- _Problem to work on_: Exactly as written and without the pictures, output the entries below.

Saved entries
---+---
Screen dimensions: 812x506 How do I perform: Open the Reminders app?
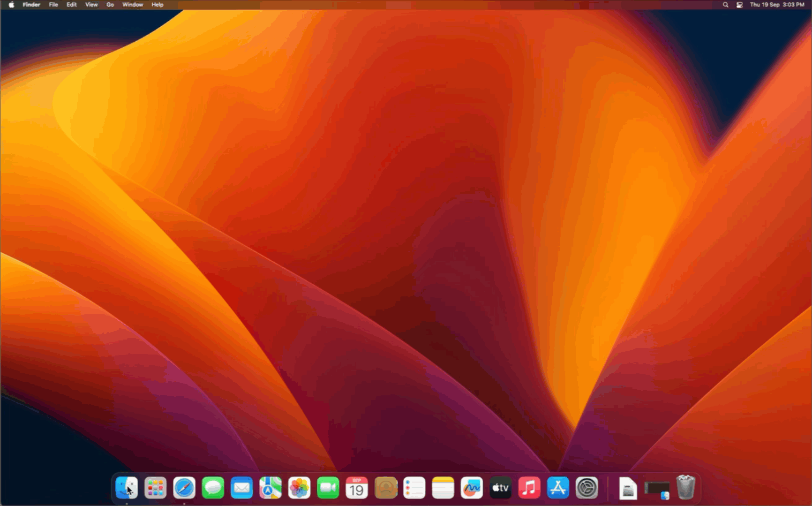click(x=414, y=488)
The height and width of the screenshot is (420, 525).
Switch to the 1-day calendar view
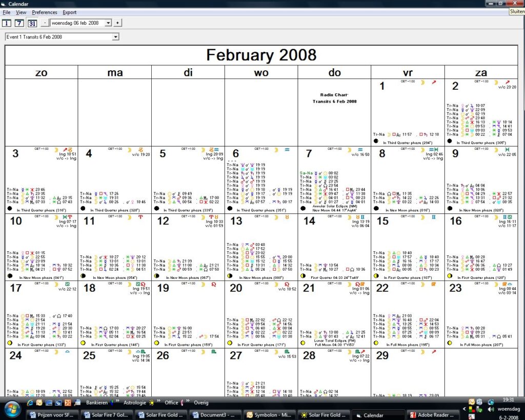click(x=7, y=23)
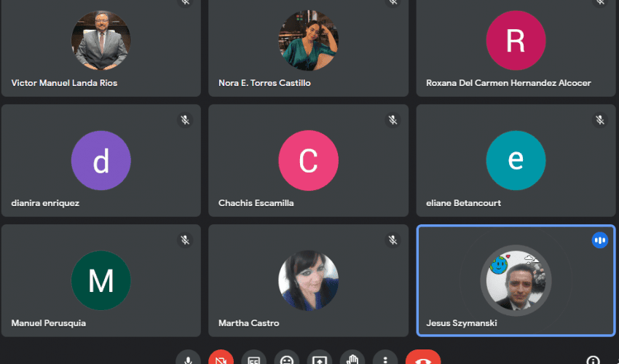Click muted mic icon on dianira enriquez tile
Viewport: 619px width, 364px height.
click(185, 120)
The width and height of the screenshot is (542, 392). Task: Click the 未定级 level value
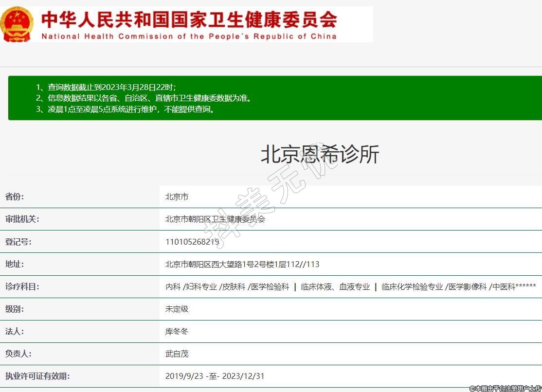tap(177, 309)
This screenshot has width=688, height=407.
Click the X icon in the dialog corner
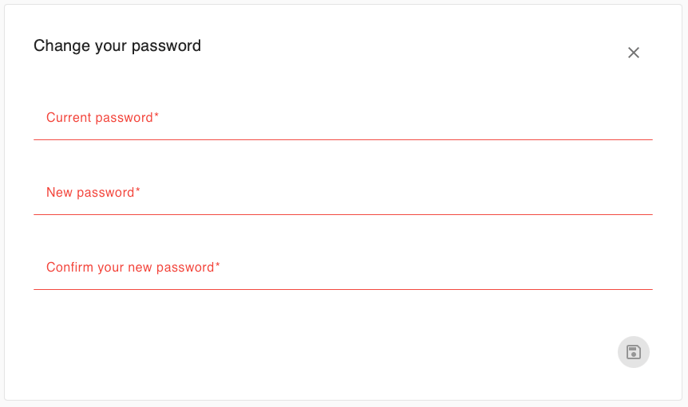pyautogui.click(x=633, y=53)
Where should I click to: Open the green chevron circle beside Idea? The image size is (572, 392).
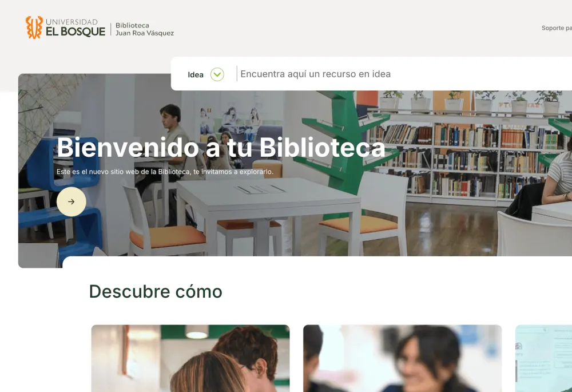(x=217, y=74)
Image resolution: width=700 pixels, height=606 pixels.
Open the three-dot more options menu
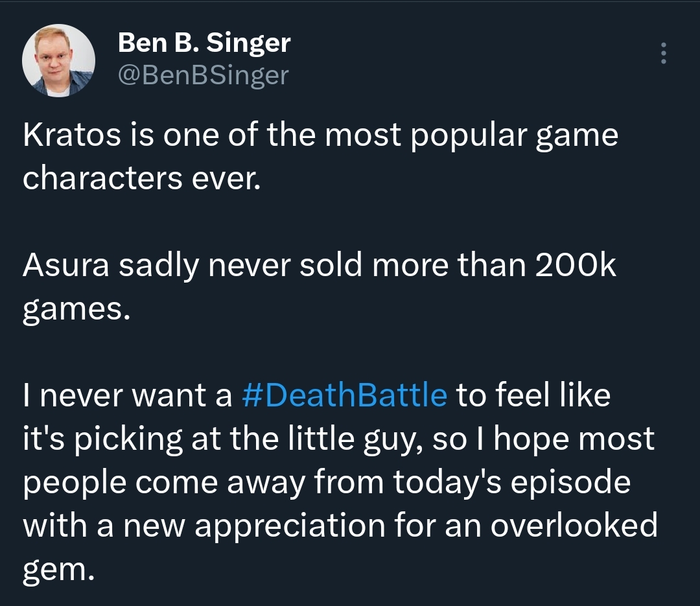click(662, 53)
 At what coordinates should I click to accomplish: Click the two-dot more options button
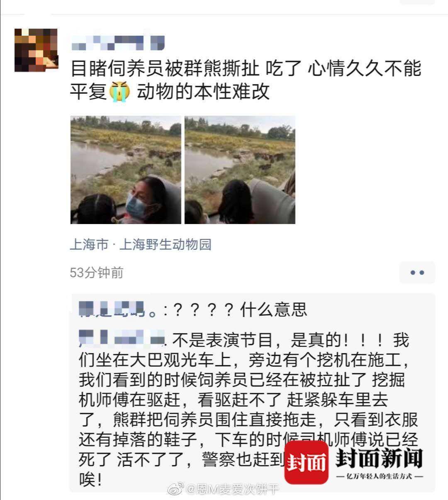(x=417, y=273)
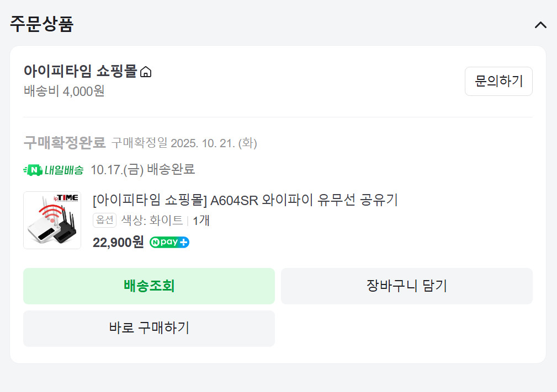Select the Npay N circle icon
The image size is (557, 392).
(x=157, y=242)
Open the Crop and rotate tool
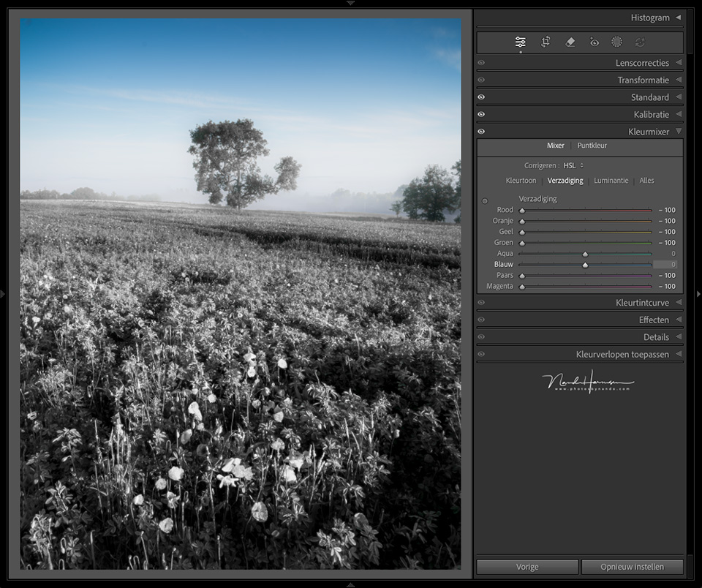Image resolution: width=702 pixels, height=588 pixels. pyautogui.click(x=546, y=42)
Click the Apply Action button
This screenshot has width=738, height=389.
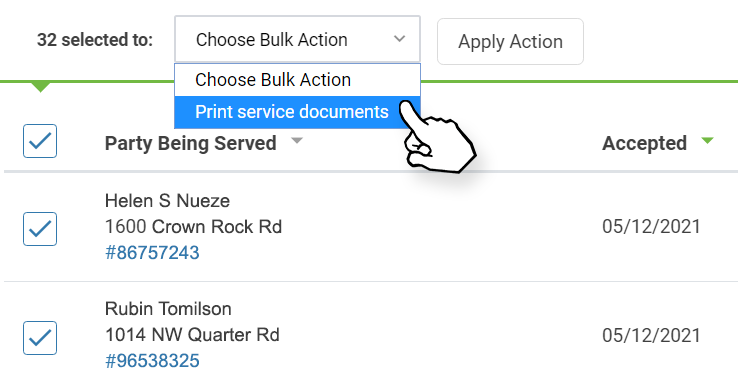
---+---
- _Exercise result_:
Screen dimensions: 812x506 How do I perform: Open the Reminders app?
click(x=414, y=488)
The height and width of the screenshot is (420, 525).
Switch to the 1-day calendar view
click(x=7, y=23)
Click muted mic icon on dianira enriquez tile
Viewport: 619px width, 364px height.
click(185, 120)
The width and height of the screenshot is (542, 392). Task: Click the 未定级 level value
tap(177, 309)
This screenshot has width=688, height=407.
Click the X icon in the dialog corner
pyautogui.click(x=633, y=53)
Where should I click to: Open the green chevron circle beside Idea? The image size is (572, 392).
(x=217, y=74)
Image resolution: width=700 pixels, height=606 pixels.
Open the three-dot more options menu
click(662, 53)
 At what coordinates should I click to accomplish: Click the two-dot more options button
(x=417, y=273)
Select the Npay N circle icon
The image size is (557, 392).
(x=157, y=242)
Open the Crop and rotate tool
Image resolution: width=702 pixels, height=588 pixels. pyautogui.click(x=546, y=42)
Click the Apply Action button
This screenshot has width=738, height=389.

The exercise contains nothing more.